## Page excerpt
= = = =
- Headquarters: Paris, France
- Languages: French; English; Spanish;
- Membership: 183 members

Leaders
- • Director General: Dr Emmanuelle Soubeyran
- • President: Susana Pombo
- • Vice president: Fajer Sabah Al Salloom
- • Members of the Council: Roland Xolani Dlamini; Masatsugu Okita; Mary Van Andel; Wilmer José Juarez Juarez; Mbargou Lo; Christine Middlemiss;

Establishment
- • International agreement: 25 January 1924
- Website woah.org

= World Organisation for Animal Health =

Intergovernmental organization

The World Organisation for Animal Health (WOAH), formerly the Office International des Epizooties (OIE), is an intergovernmental organization founded in 1924, coordinating, supporting and promoting animal disease control. The primary objective of WOAH is to control epizootic diseases and prevent their spread. Further objectives include the sharing of transparent, scientific information; international solidarity; sanitary safety; and the promotion of veterinary services‚ food safety and animal welfare.
= = = =
## Information provided
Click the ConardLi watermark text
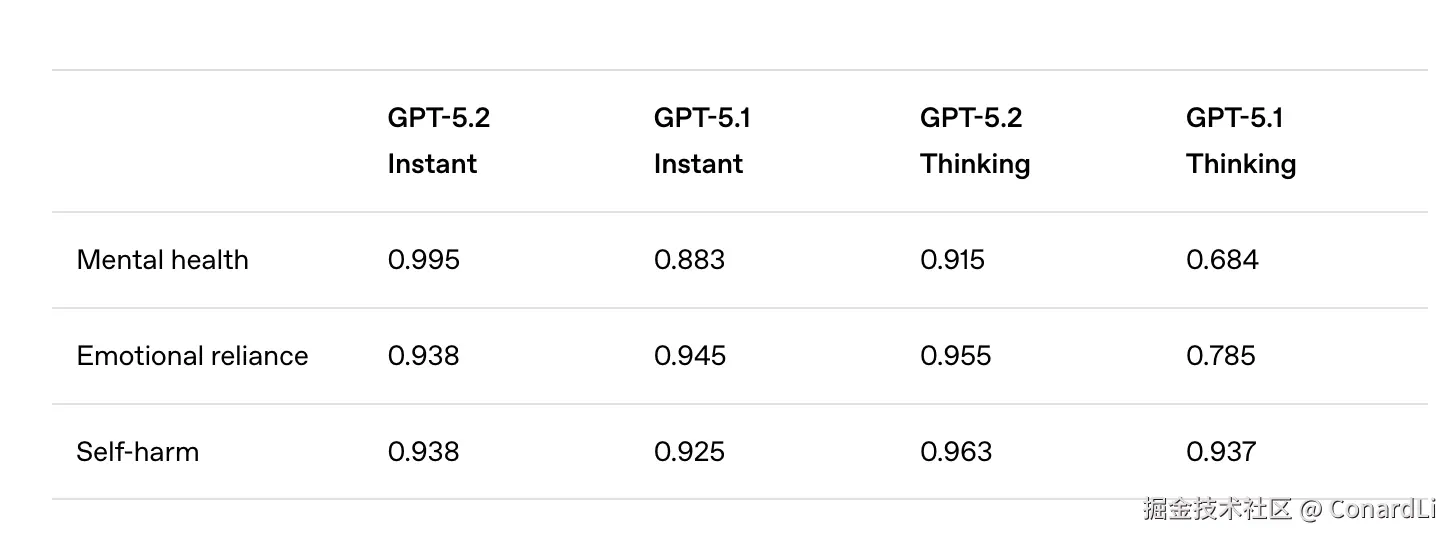 click(1383, 509)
= = = =
## What you need to do
a – According to the World Organisation for Animal Health text, what was the organization formerly called?
b – Pick up the World Organisation for Animal Health text after its final sentence and continue it.

## Answers by item number
a – The Office International des Epizooties (OIE).

b –
WOAH is recognized by the World Trade Organization (WTO) as an international reference for the safe trade of animals and animal products regarding risks due to animal diseases and zoonoses.

WOAH is not a part of the United Nations (UN) system. Its autonomy is institutional and financial, and its own constitutional texts govern its activities. Since its first General Session held in Paris, the Organisation has carried out its work under the authority of a committee consisting of delegates of the contracting governments. The Organisation maintains permanent relations with over 70 partner organizations and has regional and sub-regional offices on every continent.

During its 91st General Session, the World Assembly of Delegates elected Dr Emmanuelle Soubeyran as Director General for a five-year mandate (2024–2029).

== History ==
=== Origin and founding===

1920s: Establishment and early years

The Organisation's creation dates to the early 20th century, making it one of the oldest existing Intergovernmental Organizations. The Office International des Epizooties (OIE) was created through an International Agreement signed on 25 January 1924. Earlier, in May 1921, a rinderpest pandemic motivated Delegates at the International Conference for the Study of Epizootics, with diplomats from 43 countries, to express a call for the establishment of an international organization to coordinate responses against infectious animal diseases at a global level.

The need to fight animal diseases at a global level led to the creation of the Office International des Epizooties through the international agreement signed in January 1924.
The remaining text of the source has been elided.